Ovidio, Metamorfosis 12.210-225 (texto latino)

★★★ **Las dos ramas de Ixión se sientan a la misma mesa.** De un lado el hijo que tuvo de mujer; del otro los que nacieron de la nube con la forma de Hera. La boda acaba en una carnicería que Ovidio compara con el saqueo de una ciudad.

★★ **Y el crimen se repite exactamente.** Ixión fue condenado por intentar forzar a la mujer del anfitrión; el Centauro Éurito, invitado de su hijo, agarra a la novia por los cabellos en plena fiesta. La ofensa que fundó la familia es la misma que la deshace.

★★ Para los Centauros, el crimen del padre es el blasón

A mitad de la batalla, un Centauro intenta avergonzar a los compañeros que están perdiendo. El argumento que elige es la genealogía.

«¿De qué sirven los miembros descomunales? ¿De qué sirven las fuerzas gemelas, y el hecho de que la naturaleza doble haya juntado en nosotros a los más fuertes de los seres? No creo que hayamos nacido de madre diosa, ni nacidos de Ixión, que era tan grande que concibió esperanza de la alta Juno: ¡somos vencidos por un enemigo medio hombre! ¡Arrojad encima piedras y vigas y montes enteros, y aplastad con bosques lanzados el alma que resiste!»

Ovidio, Metamorfosis 12.500-510 (texto latino)

★★★ **«Ixión, que era tan grande que concibió esperanza de la alta Juno.»** En boca de los hijos, lo que Zeus castigó como sacrilegio se vuelve medida de grandeza. No niegan el crimen: lo usan como prueba de linaje, y se avergüenzan de no estar a su altura.

⚠ El Centauro se equivoca sobre la madre — no hubo diosa alguna, hubo una nube con su forma. La familia entera cree en una genealogía que Zeus fabricó para atraparlos.

⚠ Lo que esta página no puede probar

⚠ **El crimen original no está en ninguna de las nueve obras citadas aquí.** Esquilo lo llama «el que primero derramó sangre» y no cuenta el qué; Apolodoro empieza la historia ya en el Olimpo. La versión en que Ixión mata a su suegro para no pagar la dote viene de fuentes que este corpus no tiene.

⚠ **La purificación por Zeus se afirma, no se narra.** Lo que existe es la pregunta de Apolo — «cuando Ixión, el que primero derramó sangre, fue suplicante?» — dicha en un tribunal, para ganar una causa.

⚠ **La paternidad de Pirítoo cambia.** Homero lo hace hijo de Zeus con la mujer de Ixión; Apolodoro lo llama «Pirítoo, hijo de Ixión». Las dos versiones están en el corpus.

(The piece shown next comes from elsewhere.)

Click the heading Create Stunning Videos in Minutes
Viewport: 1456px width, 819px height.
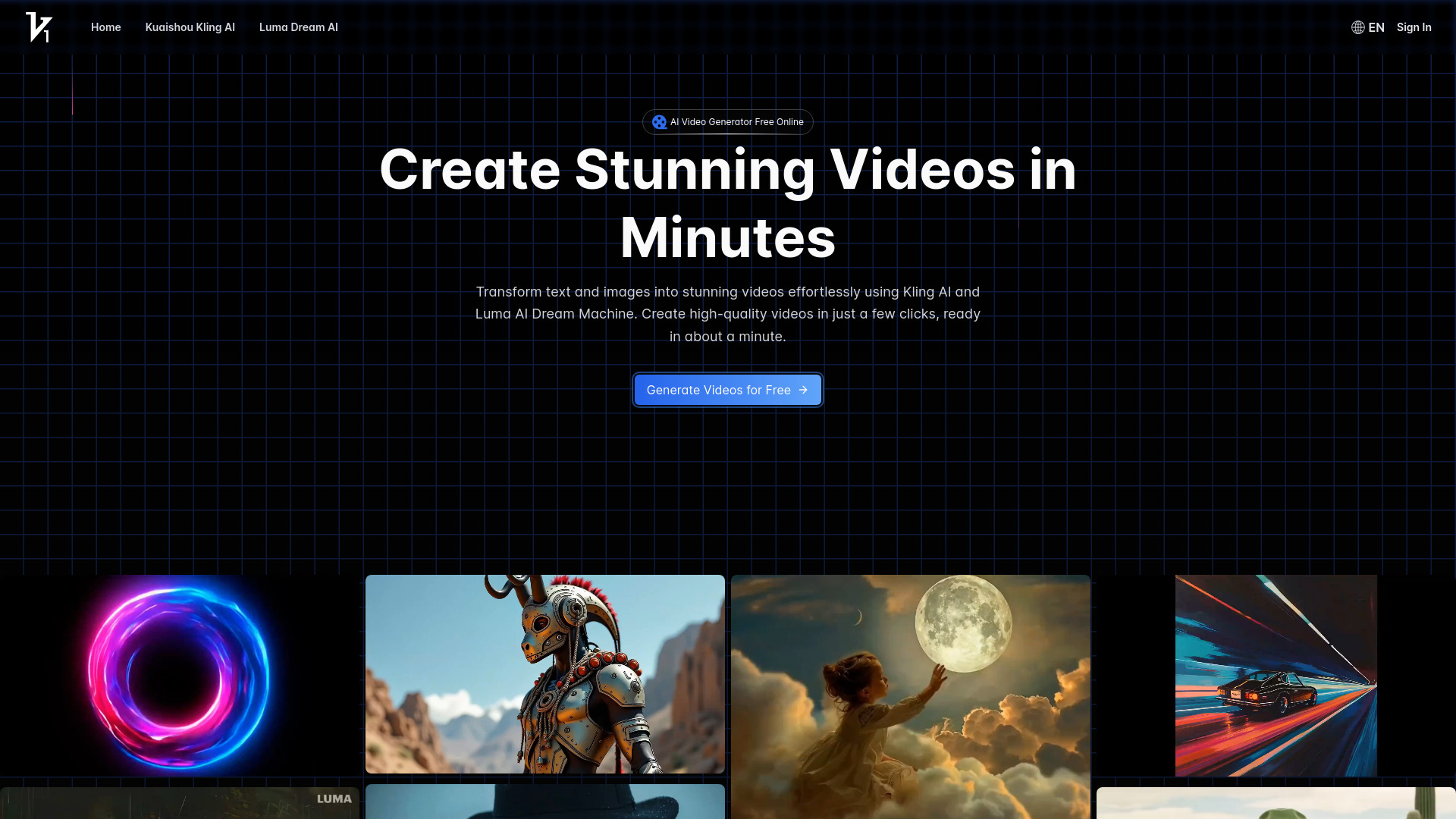click(727, 203)
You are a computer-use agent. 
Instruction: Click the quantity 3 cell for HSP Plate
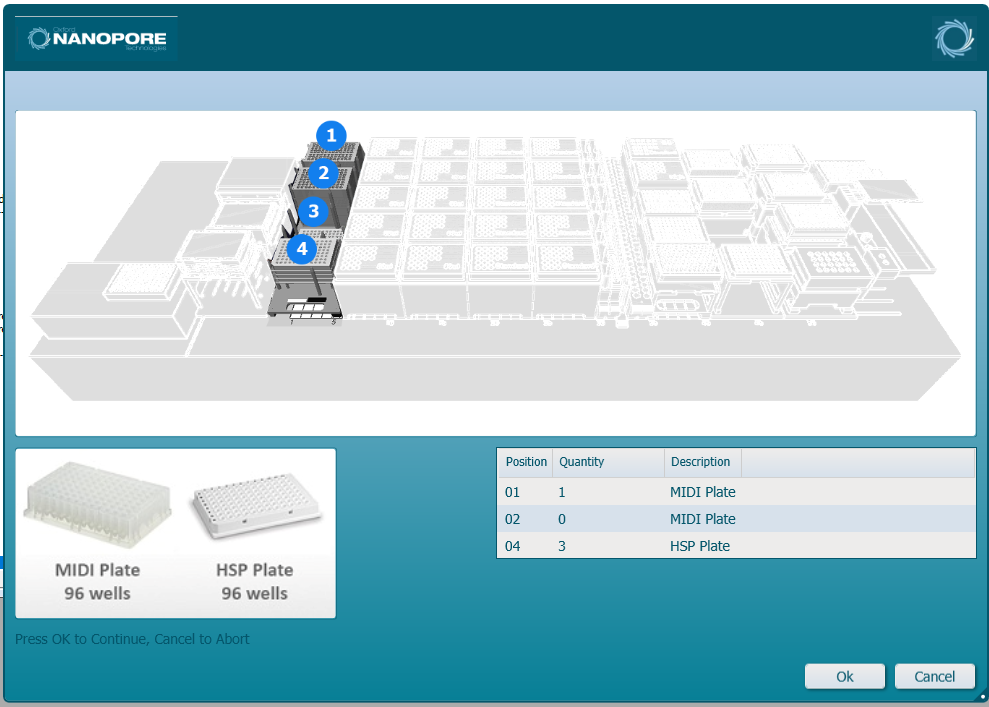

⚠ **La rueda no se describe igual dos veces.** Apolodoro dice que los vientos la giran por el aire; Virgilio añade serpientes retorcidas y la llama descomunal; Eurípides habla de cadenas. Ninguna de las fuentes describe el mecanismo.

⚠ **El nombre del hijo de la nube es «Centauro», en singular.** Apolodoro escribe que la nube «dio a luz a Centauro»; el pasaje que explica cómo ese hijo único engendró la raza entera no está en este texto.

⚠ **El eslabón entre Centauro, el hijo único de la nube, y los Centauros que Ovidio pone en la boda no está escrito en ninguna parte de estas obras.** Apolodoro nombra a uno; Ovidio cuenta decenas. El pasaje que los une no está en este corpus.